Fascism historically refers to political
movements such as Mussolini's Italy and Hitler's Germany. These movements
showed several defining traits:
·
Strongman
leadership – One leader claiming to be the only voice of the “true nation.”
·
Rejection
of democratic limits – Undermining elections, courts, the press, and other
checks.
·
Nationalism
with grievance – Messaging built on humiliation, decline, or betrayal by
“enemies within.”
·
Use
of scapegoats – Minorities, immigrants, opponents, or institutions blamed for
national problems.
·
Glorification
of force and loyalty – Political violence is excused or encouraged, and dissent
is seen as disloyalty.
·
Fusion
of state and identity – The idea that the leader and the nation are
indistinguishable.
Recent Supreme Court
Actions That Are Enabling Fascism
Presidential
Immunity (Trump v. United States, 2024):
By recognizing broad criminal immunity
for a president’s 'official acts,' the Court reduces legal accountability.

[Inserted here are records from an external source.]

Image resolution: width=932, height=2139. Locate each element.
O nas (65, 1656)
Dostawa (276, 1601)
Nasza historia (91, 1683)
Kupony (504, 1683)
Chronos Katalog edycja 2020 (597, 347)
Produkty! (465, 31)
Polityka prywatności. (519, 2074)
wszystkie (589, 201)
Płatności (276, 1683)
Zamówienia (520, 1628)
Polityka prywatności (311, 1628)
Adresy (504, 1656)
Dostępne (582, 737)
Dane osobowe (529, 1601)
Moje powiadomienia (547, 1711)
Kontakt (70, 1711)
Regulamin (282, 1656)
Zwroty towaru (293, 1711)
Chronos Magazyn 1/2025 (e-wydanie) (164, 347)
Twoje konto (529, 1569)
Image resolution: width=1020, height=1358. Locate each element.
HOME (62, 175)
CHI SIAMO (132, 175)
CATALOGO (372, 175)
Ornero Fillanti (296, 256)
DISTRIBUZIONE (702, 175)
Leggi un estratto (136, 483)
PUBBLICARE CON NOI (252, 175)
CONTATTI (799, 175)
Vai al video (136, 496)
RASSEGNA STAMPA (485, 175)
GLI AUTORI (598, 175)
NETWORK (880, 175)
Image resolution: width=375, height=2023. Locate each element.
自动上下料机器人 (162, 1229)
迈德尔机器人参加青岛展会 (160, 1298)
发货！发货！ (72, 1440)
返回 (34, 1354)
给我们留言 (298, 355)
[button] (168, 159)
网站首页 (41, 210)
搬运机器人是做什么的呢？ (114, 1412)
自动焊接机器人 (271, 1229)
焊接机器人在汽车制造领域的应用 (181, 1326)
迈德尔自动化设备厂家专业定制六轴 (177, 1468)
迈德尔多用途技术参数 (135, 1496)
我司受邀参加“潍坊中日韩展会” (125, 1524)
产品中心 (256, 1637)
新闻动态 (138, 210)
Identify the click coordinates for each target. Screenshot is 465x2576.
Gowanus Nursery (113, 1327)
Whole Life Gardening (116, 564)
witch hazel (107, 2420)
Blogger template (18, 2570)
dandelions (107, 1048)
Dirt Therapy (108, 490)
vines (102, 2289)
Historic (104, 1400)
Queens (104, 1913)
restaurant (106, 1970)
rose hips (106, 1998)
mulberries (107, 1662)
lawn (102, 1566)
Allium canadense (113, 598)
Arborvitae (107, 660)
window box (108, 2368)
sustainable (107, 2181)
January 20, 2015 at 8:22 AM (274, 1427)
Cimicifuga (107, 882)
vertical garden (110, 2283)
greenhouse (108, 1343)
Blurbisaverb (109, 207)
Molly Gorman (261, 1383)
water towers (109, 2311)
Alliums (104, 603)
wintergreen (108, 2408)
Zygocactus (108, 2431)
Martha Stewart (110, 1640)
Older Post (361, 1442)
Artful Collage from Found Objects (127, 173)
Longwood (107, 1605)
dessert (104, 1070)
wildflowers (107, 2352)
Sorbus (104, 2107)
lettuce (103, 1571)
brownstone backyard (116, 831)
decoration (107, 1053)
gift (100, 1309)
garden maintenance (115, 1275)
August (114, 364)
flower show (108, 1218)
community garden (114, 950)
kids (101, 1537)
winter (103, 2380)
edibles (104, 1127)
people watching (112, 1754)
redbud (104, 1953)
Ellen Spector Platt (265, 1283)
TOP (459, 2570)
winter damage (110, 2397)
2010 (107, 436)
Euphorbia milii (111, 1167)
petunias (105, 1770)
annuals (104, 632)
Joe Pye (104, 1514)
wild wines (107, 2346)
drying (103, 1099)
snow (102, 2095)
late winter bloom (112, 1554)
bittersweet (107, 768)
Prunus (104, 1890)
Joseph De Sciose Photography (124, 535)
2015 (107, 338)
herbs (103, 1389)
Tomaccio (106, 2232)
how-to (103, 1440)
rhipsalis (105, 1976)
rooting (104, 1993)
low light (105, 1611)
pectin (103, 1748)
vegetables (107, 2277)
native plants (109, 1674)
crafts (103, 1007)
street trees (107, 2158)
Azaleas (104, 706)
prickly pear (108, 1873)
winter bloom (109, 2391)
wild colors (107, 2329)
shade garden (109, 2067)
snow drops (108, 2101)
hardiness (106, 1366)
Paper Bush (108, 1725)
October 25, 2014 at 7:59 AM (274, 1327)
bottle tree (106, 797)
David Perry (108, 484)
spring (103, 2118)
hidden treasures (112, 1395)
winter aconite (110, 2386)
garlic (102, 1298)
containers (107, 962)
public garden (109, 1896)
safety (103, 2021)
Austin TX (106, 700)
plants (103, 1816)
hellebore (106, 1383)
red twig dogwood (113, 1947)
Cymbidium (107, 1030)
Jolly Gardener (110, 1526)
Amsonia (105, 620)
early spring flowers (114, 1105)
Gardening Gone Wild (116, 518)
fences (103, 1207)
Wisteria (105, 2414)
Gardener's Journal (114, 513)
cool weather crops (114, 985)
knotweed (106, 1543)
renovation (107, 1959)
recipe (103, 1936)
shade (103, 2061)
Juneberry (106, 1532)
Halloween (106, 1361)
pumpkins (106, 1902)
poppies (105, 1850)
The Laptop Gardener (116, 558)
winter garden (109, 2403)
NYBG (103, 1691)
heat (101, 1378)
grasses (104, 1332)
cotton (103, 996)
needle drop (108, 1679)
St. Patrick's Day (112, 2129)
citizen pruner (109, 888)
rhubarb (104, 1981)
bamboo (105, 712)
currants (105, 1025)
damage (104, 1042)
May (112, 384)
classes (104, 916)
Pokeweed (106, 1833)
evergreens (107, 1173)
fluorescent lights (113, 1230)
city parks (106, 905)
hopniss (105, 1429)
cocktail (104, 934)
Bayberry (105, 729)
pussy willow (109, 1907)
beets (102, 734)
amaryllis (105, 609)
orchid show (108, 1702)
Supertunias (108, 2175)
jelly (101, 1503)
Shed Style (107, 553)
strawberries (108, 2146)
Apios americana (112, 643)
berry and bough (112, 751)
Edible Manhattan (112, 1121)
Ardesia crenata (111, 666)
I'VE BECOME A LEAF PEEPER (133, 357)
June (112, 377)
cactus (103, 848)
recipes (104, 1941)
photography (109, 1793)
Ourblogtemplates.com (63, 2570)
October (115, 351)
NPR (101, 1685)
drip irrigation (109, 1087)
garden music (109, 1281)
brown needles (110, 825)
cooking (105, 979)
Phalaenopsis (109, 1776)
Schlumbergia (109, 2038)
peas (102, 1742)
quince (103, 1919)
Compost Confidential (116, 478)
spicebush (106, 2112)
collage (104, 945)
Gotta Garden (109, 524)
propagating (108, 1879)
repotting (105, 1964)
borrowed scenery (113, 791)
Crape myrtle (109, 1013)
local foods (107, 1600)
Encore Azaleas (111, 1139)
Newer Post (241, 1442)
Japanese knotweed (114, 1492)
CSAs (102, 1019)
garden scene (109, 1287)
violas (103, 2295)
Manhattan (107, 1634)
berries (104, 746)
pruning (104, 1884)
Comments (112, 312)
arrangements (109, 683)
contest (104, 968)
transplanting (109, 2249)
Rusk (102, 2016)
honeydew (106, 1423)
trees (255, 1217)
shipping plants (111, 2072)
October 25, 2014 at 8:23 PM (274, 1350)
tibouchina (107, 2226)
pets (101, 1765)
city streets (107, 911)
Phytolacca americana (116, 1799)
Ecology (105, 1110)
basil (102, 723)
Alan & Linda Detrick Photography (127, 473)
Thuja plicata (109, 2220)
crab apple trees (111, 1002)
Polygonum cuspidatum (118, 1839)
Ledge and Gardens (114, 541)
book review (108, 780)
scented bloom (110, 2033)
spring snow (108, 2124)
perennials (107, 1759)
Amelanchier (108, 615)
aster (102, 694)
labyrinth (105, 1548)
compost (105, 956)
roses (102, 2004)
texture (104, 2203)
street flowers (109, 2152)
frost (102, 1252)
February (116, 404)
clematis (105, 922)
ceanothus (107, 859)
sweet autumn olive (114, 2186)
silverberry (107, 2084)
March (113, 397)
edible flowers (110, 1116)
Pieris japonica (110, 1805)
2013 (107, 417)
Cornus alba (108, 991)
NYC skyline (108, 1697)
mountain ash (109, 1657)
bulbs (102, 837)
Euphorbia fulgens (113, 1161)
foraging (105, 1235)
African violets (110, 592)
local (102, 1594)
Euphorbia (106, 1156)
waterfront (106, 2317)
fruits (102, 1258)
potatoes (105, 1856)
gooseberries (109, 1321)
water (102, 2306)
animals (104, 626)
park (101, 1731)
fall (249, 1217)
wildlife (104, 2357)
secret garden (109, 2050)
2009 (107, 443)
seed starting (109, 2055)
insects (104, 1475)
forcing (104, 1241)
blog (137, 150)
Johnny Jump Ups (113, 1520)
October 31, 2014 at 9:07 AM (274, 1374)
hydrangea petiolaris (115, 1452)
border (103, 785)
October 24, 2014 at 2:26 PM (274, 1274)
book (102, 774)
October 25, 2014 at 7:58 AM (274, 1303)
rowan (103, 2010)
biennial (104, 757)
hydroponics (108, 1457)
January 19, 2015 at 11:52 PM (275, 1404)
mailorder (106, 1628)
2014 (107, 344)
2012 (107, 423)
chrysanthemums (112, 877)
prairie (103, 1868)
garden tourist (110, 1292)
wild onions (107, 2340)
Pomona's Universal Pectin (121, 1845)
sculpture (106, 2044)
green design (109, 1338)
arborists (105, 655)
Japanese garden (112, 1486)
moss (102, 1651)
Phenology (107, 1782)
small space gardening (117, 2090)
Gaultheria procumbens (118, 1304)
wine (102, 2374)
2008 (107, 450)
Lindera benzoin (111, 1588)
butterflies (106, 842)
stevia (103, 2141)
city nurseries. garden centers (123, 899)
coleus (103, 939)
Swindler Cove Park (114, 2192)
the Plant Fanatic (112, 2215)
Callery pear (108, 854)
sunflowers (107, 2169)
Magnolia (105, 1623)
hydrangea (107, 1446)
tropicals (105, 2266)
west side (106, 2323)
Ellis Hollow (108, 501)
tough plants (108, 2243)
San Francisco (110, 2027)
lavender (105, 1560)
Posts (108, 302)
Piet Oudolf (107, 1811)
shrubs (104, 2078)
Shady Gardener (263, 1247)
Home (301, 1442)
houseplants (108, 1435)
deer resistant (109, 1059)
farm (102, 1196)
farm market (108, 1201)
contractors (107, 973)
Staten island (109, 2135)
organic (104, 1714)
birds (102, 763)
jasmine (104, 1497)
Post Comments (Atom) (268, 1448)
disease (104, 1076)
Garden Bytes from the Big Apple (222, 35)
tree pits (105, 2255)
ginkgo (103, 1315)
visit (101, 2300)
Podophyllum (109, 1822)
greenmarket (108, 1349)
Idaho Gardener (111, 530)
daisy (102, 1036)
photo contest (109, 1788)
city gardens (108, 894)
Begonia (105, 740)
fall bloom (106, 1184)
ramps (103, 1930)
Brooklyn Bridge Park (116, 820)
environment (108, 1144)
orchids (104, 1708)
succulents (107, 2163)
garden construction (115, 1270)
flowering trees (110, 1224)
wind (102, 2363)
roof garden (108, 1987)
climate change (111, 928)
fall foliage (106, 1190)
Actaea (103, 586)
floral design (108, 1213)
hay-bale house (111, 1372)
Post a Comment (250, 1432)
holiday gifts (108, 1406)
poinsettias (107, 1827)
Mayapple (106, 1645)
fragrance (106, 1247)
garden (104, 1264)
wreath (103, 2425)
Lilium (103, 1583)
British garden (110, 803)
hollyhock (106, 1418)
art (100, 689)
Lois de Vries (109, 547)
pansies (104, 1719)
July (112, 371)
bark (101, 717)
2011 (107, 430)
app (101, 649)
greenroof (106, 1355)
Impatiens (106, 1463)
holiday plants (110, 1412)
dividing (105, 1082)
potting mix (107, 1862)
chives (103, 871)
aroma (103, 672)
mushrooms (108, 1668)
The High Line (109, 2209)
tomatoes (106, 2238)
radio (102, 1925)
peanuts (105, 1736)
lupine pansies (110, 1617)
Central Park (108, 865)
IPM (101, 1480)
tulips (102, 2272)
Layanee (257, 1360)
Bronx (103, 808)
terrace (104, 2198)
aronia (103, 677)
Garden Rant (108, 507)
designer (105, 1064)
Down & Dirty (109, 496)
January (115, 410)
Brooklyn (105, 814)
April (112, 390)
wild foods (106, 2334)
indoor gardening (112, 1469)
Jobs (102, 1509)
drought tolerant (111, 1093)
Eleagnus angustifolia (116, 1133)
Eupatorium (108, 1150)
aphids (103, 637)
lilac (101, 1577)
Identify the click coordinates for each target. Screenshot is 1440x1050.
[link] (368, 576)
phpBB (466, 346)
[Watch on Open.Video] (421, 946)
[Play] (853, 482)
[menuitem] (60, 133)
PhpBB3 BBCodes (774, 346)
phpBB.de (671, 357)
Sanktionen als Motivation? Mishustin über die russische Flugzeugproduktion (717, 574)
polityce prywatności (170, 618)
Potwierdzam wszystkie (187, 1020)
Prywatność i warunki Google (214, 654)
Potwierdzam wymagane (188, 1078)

Removing the threat of prosecution enables a leader to use state power against
opponents or elections with fewer constraints—a key condition for authoritarian
rule.
Cited: Trump v. United
States (2024) (immunity for official acts).
Weakening
Congressional Oversight (Trump v. Mazars, 2020):
By raising hurdles for Congress to
obtain presidential records, the Court hobbled legislative oversight. Opaque
executive power is harder to check, allowing abuses to flourish out of view.
Cited:
Trump v. Mazars USA, LLP (2020) (new test limiting congressional subpoenas of
presidential records).
Dismantling
Agency Power & Independence (Chevron Overruled + emergency orders,
2024–2025):
Ending deference to expert agencies and
easing presidential control over independent bodies weakens the institutions
that carry out Congress’s laws. In parallel, emergency orders have allowed mass
layoffs at the Department of Education to proceed. Together, these moves make
it easier for a president to hollow out or capture the administrative state—a
classic step toward authoritarian consolidation.
Cited:
Loper Bright Enterprises v. Raimondo (2024) & Relentless, Inc. v. Dept. of
Commerce (2024) (Chevron overruled); Seila Law LLC v. CFPB (2020) & Collins
v. Yellen (2021) (limits on agency independence/removal); State of New York v.
McMahon, No. 24A1203 (U.S. July 14, 2025) (emergency stay allowing Education
Dept. layoffs to proceed); emergency order allowing removal of FTC Commissioner
Rebecca Slaughter (Sept. 22, 2025) (shadow docket).
Unilateral
Spending Power (Border Wall Diversion):
By letting emergency reprogramming go
forward while litigation was pending, the Court signaled that a president can
redirect money Congress withheld. That undermines the legislature’s power of
the purse and lets the executive reward allies and punish opponents.
Cited:
Trump v. Sierra Club, No. 19A60 (U.S. July 26, 2019) (stay permitting diversion
of Pentagon funds for the wall).
Cuts and
Delays to Congress‑Approved
Spending (NIH grants, 2025):
Allowing grant terminations and budget
rollbacks to take effect pending appeal enables de facto cuts to programs that
Congress funded. Controlling the flow of money from the center is a well‑worn authoritarian tactic for
consolidating power.
Cited:
National Institutes of Health v. American Public Health Ass’n, No. 25A103 (U.S.
Aug. 21, 2025) (partial stay allowing termination of research grants pending
appeal).
Major
Questions Doctrine Used to Disable Programs:
By requiring ultra‑specific congressional authorization for
significant actions, the Court disables broad policies and shifts practical
power to the executive’s choice to enforce or not. That asymmetry lets a
determined president dismantle programs without new legislation.
Cited:
West Virginia v. EPA (2022); Alabama Ass’n of Realtors v. HHS (2021) (shadow‑docket stay); NFIB v. OSHA (2022)
(shadow‑docket
stay); Biden v. Nebraska (2023).
Limiting Who
Can Challenge Executive Overreach (Standing):
By narrowing who can sue, the Court
reduces the number of cases that can even reach the merits. Fewer challengers
means fewer checks on aggressive executive action.
Cited:
United States v. Texas (2023) (no standing to challenge enforcement
priorities); California v. Texas (2021) (no standing in ACA challenge);
Virginia House of Delegates v. Bethune‑Hill
(2019) (legislative body lacked standing).